Amish youth killer sentenced to long-term prison in plea agreement
The man who admitted to kidnapping and killing an Amish teenager in June last year was sentenced to decades in prison on Friday after accepting a plea agreement that exempted him from the death penalty.
Justo Smoker, 35, pleaded guilty to third-degree murder after authorities determined that he had kidnapped Linda Stoltzfoos and strangled her and buried her body in Lancaster County. The teenager had been missing for 10 months before Smoker agreed to show investigators where he hid her body.
Smoker was sentenced to 35 1/2 to 71 years in prison. According to a series of previous thefts and robberies, he will face an additional sentence of more than 17 years for violating parole regulations. Associated Press.
Stoltzfoos is from the Bird-in-Hand district of East Lampeter Township. According to reports, on the day before Stoltzfoos disappeared on June 21, several women were followed by Smoker in his car.
A few weeks after Stoltzfoos disappeared, the police charged Smoker with felony kidnapping and illegal imprisonment for misdemeanor. The criminal homicide charge was added in December last year.
As part of a deal with prosecutors, Smok pleaded guilty to third-degree murder, kidnapping and related crimes.He was asked Show investigators where he buried the juvenile body This April.

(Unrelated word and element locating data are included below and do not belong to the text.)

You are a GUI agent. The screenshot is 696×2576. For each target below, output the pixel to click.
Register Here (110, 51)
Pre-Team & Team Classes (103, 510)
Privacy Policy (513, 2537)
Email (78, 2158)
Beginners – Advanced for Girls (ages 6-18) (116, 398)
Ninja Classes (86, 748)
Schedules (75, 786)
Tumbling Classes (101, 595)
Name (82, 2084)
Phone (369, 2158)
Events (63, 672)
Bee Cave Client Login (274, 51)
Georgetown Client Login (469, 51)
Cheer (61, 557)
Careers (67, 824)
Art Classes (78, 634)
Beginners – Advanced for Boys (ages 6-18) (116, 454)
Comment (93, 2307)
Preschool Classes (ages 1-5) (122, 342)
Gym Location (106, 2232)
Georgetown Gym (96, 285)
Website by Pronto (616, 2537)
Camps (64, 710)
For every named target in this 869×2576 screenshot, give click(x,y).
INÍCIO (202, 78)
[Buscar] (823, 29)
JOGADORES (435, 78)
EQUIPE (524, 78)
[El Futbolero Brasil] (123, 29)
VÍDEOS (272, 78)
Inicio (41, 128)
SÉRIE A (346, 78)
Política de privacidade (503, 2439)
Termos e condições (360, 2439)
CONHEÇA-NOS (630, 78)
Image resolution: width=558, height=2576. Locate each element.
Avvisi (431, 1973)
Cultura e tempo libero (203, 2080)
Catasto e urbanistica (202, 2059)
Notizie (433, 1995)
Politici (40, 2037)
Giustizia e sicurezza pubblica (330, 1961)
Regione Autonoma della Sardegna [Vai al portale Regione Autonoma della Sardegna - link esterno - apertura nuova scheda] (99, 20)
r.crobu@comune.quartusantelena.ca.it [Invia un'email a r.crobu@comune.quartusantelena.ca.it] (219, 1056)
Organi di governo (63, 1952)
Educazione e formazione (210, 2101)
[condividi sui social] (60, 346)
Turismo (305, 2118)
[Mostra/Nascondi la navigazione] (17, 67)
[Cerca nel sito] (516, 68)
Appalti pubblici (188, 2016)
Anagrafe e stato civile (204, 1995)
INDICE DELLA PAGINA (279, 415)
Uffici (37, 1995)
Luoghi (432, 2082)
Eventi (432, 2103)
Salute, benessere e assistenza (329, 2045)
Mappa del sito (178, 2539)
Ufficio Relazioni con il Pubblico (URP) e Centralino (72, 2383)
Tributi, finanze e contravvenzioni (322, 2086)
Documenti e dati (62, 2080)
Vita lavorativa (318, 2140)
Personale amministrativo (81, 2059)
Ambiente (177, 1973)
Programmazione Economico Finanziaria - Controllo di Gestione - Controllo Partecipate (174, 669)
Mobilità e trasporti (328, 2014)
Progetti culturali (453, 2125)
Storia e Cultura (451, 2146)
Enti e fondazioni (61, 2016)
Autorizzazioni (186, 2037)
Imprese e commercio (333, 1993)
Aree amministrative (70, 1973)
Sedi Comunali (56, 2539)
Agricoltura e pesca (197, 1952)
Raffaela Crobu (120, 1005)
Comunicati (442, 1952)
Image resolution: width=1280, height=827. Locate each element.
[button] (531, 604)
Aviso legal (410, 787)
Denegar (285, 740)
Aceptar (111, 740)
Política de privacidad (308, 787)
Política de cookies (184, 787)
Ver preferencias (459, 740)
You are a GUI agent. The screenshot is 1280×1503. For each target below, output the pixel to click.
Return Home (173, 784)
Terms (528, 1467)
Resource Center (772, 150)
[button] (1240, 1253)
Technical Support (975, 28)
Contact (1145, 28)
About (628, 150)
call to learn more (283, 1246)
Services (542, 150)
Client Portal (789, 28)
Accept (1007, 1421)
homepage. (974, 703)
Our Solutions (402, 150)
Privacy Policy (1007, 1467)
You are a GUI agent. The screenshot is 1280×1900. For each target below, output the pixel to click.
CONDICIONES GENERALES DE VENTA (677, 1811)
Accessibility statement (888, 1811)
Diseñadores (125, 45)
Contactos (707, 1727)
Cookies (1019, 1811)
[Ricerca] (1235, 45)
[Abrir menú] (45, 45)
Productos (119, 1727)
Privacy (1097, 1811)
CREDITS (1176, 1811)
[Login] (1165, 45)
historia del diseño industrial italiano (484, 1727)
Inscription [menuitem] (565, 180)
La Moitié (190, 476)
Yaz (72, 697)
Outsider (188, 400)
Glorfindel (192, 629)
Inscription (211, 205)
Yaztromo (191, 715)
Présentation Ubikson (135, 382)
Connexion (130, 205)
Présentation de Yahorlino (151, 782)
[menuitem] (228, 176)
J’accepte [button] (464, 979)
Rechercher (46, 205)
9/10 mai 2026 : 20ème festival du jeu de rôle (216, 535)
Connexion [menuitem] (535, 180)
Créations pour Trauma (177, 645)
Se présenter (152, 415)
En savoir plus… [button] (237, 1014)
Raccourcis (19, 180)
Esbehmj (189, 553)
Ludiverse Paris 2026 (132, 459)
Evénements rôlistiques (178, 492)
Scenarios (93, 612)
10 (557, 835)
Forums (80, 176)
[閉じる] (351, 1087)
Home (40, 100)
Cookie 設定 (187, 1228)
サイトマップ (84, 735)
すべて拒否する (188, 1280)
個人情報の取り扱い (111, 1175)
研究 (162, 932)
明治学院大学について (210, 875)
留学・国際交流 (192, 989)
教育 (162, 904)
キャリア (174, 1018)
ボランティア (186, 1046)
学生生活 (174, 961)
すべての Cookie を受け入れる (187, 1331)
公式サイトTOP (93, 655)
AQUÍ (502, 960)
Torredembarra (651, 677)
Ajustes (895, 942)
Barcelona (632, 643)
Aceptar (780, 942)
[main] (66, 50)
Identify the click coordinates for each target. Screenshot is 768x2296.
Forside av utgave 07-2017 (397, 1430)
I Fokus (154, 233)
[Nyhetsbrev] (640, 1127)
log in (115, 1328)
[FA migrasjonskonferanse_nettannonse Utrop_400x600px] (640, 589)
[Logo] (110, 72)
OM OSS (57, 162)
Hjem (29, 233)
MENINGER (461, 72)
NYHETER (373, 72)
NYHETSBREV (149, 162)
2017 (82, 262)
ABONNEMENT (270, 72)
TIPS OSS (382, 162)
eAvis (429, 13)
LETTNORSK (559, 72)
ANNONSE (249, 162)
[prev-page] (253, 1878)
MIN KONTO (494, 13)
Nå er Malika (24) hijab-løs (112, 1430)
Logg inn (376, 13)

Authorities said Smok killed Stoltzfors within hours of the kidnapping and buried her in the place where her stockings and bra were later found. The body was then moved to another grave on the railway property behind the company where he worked, near Highway 41 in eastern Lancaster County.
The coroner determined that Stoltzfoos had a stab wound on his neck, Suffocated to death.
District Attorney Heather Adams said that Smok will be sentenced to life imprisonment for his crimes.
In court on Friday, a lawyer for Smoker stated that he had been drinking heavily before being kidnapped and that there was “no logical explanation” for his decision to kill Stoltzfoos. Pennsylvania LiveThe smoker denies sexually assaulting adolescents.
In his first public comment on the case, Smok expressed regret for his actions.
“I can’t undo anything I did,” Smok said. “Even if I say these things, I don’t feel any fairness to the pain it has caused me.”
Stoltzfoos is the eldest of her eight children. A lawyer representing the Stoltsforth family said that they hope to forgive Smok in accordance with the teachings of the Bible.